• [INSTRUCTIONS TO FOLLOW]:
Could the data underneath be repeated exactly, in full?

#### SUPPLIED MATERIAL ####

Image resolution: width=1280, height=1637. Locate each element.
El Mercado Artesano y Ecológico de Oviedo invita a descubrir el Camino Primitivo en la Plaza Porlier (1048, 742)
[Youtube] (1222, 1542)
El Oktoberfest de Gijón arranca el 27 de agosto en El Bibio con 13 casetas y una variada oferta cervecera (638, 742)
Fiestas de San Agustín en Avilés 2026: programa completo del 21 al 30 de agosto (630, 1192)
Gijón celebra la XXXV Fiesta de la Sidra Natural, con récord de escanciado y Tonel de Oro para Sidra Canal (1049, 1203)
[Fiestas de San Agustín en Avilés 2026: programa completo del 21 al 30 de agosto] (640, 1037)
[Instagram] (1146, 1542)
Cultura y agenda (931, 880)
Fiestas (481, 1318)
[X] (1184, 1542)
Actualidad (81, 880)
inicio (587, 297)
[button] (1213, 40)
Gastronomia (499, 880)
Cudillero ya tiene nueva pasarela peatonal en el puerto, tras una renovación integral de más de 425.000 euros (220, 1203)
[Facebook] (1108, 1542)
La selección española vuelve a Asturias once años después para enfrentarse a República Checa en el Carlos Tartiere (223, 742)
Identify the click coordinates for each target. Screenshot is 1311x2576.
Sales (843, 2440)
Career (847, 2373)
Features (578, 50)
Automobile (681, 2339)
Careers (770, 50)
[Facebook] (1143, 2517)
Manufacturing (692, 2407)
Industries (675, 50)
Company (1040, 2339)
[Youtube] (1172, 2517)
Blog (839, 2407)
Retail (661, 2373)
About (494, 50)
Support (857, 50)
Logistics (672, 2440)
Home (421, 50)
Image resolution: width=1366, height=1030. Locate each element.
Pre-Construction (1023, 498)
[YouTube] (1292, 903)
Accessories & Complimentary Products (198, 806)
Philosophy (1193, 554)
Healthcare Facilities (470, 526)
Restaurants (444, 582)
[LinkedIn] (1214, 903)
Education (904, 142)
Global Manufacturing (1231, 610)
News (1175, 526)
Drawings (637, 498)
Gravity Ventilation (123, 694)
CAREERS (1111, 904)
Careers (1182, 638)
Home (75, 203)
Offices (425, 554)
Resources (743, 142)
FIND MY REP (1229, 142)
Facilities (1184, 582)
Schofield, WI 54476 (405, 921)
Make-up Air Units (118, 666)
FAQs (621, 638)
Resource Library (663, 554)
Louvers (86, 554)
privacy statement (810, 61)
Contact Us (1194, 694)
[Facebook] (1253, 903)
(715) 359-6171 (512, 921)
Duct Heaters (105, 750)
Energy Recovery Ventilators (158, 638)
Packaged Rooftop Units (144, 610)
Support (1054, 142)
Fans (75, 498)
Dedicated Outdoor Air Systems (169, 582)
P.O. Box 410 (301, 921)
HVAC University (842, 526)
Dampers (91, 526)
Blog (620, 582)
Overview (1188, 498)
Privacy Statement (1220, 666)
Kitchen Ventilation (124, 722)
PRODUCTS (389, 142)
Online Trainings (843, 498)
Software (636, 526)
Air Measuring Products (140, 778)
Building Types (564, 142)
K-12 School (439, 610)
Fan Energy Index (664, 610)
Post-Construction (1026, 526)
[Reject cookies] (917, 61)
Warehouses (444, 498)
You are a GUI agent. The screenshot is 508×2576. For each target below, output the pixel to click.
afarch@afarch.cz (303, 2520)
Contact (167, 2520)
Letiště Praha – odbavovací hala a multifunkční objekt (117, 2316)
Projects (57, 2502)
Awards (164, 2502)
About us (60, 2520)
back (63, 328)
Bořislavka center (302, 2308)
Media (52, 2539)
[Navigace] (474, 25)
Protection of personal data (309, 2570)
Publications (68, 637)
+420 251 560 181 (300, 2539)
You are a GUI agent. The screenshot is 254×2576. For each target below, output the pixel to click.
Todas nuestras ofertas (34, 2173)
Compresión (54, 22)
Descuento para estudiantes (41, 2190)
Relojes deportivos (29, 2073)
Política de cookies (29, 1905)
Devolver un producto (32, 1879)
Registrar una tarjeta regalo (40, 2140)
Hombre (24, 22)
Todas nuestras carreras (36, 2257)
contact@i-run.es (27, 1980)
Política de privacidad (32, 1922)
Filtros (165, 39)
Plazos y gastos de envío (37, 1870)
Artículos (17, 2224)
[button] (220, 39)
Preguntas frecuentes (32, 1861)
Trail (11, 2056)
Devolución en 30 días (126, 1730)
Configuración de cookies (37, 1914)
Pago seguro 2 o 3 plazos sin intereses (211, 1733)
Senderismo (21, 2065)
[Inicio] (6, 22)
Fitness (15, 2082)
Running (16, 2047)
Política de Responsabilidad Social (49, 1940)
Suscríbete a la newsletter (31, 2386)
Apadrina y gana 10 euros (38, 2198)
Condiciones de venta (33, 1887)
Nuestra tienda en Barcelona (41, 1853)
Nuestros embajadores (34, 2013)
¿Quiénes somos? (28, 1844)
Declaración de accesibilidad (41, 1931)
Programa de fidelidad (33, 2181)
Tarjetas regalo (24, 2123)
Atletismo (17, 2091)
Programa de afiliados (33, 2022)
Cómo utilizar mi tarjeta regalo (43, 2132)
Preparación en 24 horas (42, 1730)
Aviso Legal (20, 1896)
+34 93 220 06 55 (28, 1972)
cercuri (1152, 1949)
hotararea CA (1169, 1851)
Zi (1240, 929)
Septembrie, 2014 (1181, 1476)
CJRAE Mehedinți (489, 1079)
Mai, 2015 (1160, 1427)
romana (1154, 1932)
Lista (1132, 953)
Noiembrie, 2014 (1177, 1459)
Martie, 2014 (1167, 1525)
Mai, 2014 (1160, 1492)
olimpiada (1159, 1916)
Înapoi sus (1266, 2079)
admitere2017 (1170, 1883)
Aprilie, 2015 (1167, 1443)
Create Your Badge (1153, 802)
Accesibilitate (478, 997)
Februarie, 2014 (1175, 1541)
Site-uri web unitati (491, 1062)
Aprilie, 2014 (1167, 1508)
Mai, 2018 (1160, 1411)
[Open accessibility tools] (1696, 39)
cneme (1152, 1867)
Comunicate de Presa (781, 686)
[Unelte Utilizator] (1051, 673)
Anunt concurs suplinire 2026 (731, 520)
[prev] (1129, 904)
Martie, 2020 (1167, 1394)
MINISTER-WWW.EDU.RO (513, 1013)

####

• [THE ANSWER]:
Image resolution: width=1280, height=1637. Locate each element.
El Mercado Artesano y Ecológico de Oviedo invita a descubrir el Camino Primitivo en la Plaza Porlier (1048, 742)
[Youtube] (1222, 1542)
El Oktoberfest de Gijón arranca el 27 de agosto en El Bibio con 13 casetas y una variada oferta cervecera (638, 742)
Fiestas de San Agustín en Avilés 2026: programa completo del 21 al 30 de agosto (630, 1192)
Gijón celebra la XXXV Fiesta de la Sidra Natural, con récord de escanciado y Tonel de Oro para Sidra Canal (1049, 1203)
[Fiestas de San Agustín en Avilés 2026: programa completo del 21 al 30 de agosto] (640, 1037)
[Instagram] (1146, 1542)
Cultura y agenda (931, 880)
Fiestas (481, 1318)
[X] (1184, 1542)
Actualidad (81, 880)
inicio (587, 297)
[button] (1213, 40)
Gastronomia (499, 880)
Cudillero ya tiene nueva pasarela peatonal en el puerto, tras una renovación integral de más de 425.000 euros (220, 1203)
[Facebook] (1108, 1542)
La selección española vuelve a Asturias once años después para enfrentarse a República Checa en el Carlos Tartiere (223, 742)
Identify the click coordinates for each target. Screenshot is 1311x2576.
Sales (843, 2440)
Career (847, 2373)
Features (578, 50)
Automobile (681, 2339)
Careers (770, 50)
[Facebook] (1143, 2517)
Manufacturing (692, 2407)
Industries (675, 50)
Company (1040, 2339)
[Youtube] (1172, 2517)
Blog (839, 2407)
Retail (661, 2373)
About (494, 50)
Support (857, 50)
Logistics (672, 2440)
Home (421, 50)
Image resolution: width=1366, height=1030. Locate each element.
Pre-Construction (1023, 498)
[YouTube] (1292, 903)
Accessories & Complimentary Products (198, 806)
Philosophy (1193, 554)
Healthcare Facilities (470, 526)
Restaurants (444, 582)
[LinkedIn] (1214, 903)
Education (904, 142)
Global Manufacturing (1231, 610)
News (1175, 526)
Drawings (637, 498)
Gravity Ventilation (123, 694)
CAREERS (1111, 904)
Careers (1182, 638)
Home (75, 203)
Offices (425, 554)
Resources (743, 142)
FIND MY REP (1229, 142)
Facilities (1184, 582)
Schofield, WI 54476 (405, 921)
Make-up Air Units (118, 666)
FAQs (621, 638)
Resource Library (663, 554)
Louvers (86, 554)
privacy statement (810, 61)
Contact Us (1194, 694)
[Facebook] (1253, 903)
(715) 359-6171 (512, 921)
Duct Heaters (105, 750)
Energy Recovery Ventilators (158, 638)
Packaged Rooftop Units (144, 610)
Support (1054, 142)
Fans (75, 498)
Dedicated Outdoor Air Systems (169, 582)
P.O. Box 410 (301, 921)
HVAC University (842, 526)
Dampers (91, 526)
Blog (620, 582)
Overview (1188, 498)
Privacy Statement (1220, 666)
Kitchen Ventilation (124, 722)
PRODUCTS (389, 142)
Online Trainings (843, 498)
Software (636, 526)
Air Measuring Products (140, 778)
Building Types (564, 142)
K-12 School (439, 610)
Fan Energy Index (664, 610)
Post-Construction (1026, 526)
[Reject cookies] (917, 61)
Warehouses (444, 498)
You are a GUI agent. The screenshot is 508×2576. For each target below, output the pixel to click.
afarch@afarch.cz (303, 2520)
Contact (167, 2520)
Letiště Praha – odbavovací hala a multifunkční objekt (117, 2316)
Projects (57, 2502)
Awards (164, 2502)
About us (60, 2520)
back (63, 328)
Bořislavka center (302, 2308)
Media (52, 2539)
[Navigace] (474, 25)
Protection of personal data (309, 2570)
Publications (68, 637)
+420 251 560 181 (300, 2539)
You are a GUI agent. The screenshot is 254×2576. For each target below, output the pixel to click.
Todas nuestras ofertas (34, 2173)
Compresión (54, 22)
Descuento para estudiantes (41, 2190)
Relojes deportivos (29, 2073)
Política de cookies (29, 1905)
Devolver un producto (32, 1879)
Registrar una tarjeta regalo (40, 2140)
Hombre (24, 22)
Todas nuestras carreras (36, 2257)
contact@i-run.es (27, 1980)
Política de privacidad (32, 1922)
Filtros (165, 39)
Plazos y gastos de envío (37, 1870)
Artículos (17, 2224)
[button] (220, 39)
Preguntas frecuentes (32, 1861)
Trail (11, 2056)
Devolución en 30 días (126, 1730)
Configuración de cookies (37, 1914)
Pago seguro 2 o 3 plazos sin intereses (211, 1733)
Senderismo (21, 2065)
[Inicio] (6, 22)
Fitness (15, 2082)
Running (16, 2047)
Política de Responsabilidad Social (49, 1940)
Suscríbete a la newsletter (31, 2386)
Apadrina y gana 10 euros (38, 2198)
Condiciones de venta (33, 1887)
Nuestra tienda en Barcelona (41, 1853)
Nuestros embajadores (34, 2013)
¿Quiénes somos? (28, 1844)
Declaración de accesibilidad (41, 1931)
Programa de fidelidad (33, 2181)
Tarjetas regalo (24, 2123)
Atletismo (17, 2091)
Programa de afiliados (33, 2022)
Cómo utilizar mi tarjeta regalo (43, 2132)
Preparación en 24 horas (42, 1730)
Aviso Legal (20, 1896)
+34 93 220 06 55 (28, 1972)
cercuri (1152, 1949)
hotararea CA (1169, 1851)
Zi (1240, 929)
Septembrie, 2014 (1181, 1476)
CJRAE Mehedinți (489, 1079)
Mai, 2015 (1160, 1427)
romana (1154, 1932)
Lista (1132, 953)
Noiembrie, 2014 (1177, 1459)
Martie, 2014 (1167, 1525)
Mai, 2014 (1160, 1492)
olimpiada (1159, 1916)
Înapoi sus (1266, 2079)
admitere2017 (1170, 1883)
Aprilie, 2015 (1167, 1443)
Create Your Badge (1153, 802)
Accesibilitate (478, 997)
Februarie, 2014 (1175, 1541)
Site-uri web unitati (491, 1062)
Aprilie, 2014 (1167, 1508)
Mai, 2018 (1160, 1411)
[Open accessibility tools] (1696, 39)
cneme (1152, 1867)
Comunicate de Presa (781, 686)
[Unelte Utilizator] (1051, 673)
Anunt concurs suplinire 2026 (731, 520)
[prev] (1129, 904)
Martie, 2020 (1167, 1394)
MINISTER-WWW.EDU.RO (513, 1013)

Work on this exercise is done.